Variational and diffusion Monte Carlo techniques for quantum clusters

Abstract

The ${\mathrm{H}}_2$ ${\mathrm{-}}^4$He dimer and small ${}_{}{}^4{}_{}{}^{}\mathrm{He}$ clusters are studied using Monte Carlo sampling techniques. We consider alternative wave-function forms in order to obtain high accuracy efficiently. For the smaller systems, both guided and unguided Metropolis walks are used and the effciencies are studied. Of particular concern is accurate sampling at small particle separations and the behavior of the local energy in this regime. As a final step, we compute exact energies by a diffusion Monte Carlo method. We obtain converged energies significantly below the Green’s-function Monte Carlo values, which employed an earlier He-He potential with a slightly shallower well.
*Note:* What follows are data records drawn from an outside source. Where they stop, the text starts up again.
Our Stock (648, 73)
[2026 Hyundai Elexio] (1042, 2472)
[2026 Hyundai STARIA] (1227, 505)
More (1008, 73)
For ${\mathrm{He}}_3$ and ${\mathrm{He}}_{20}$, the Green’s-function Monte Carlo energies are reproduced when employing the same potential. However, for the 112-atom cluster, our converged energy lies below the Green’s-function Monte Carlo value. Second-order estimates of the exact density profiles and particle separation distributions, p, are also determined. For the 14- and 20-atom clusters, second-order estimates of p show enhanced structure in comparison to variational Monte Carlo results. Statistically meaningful oscillations in the second-order estimates of the exact density profiles are not observed.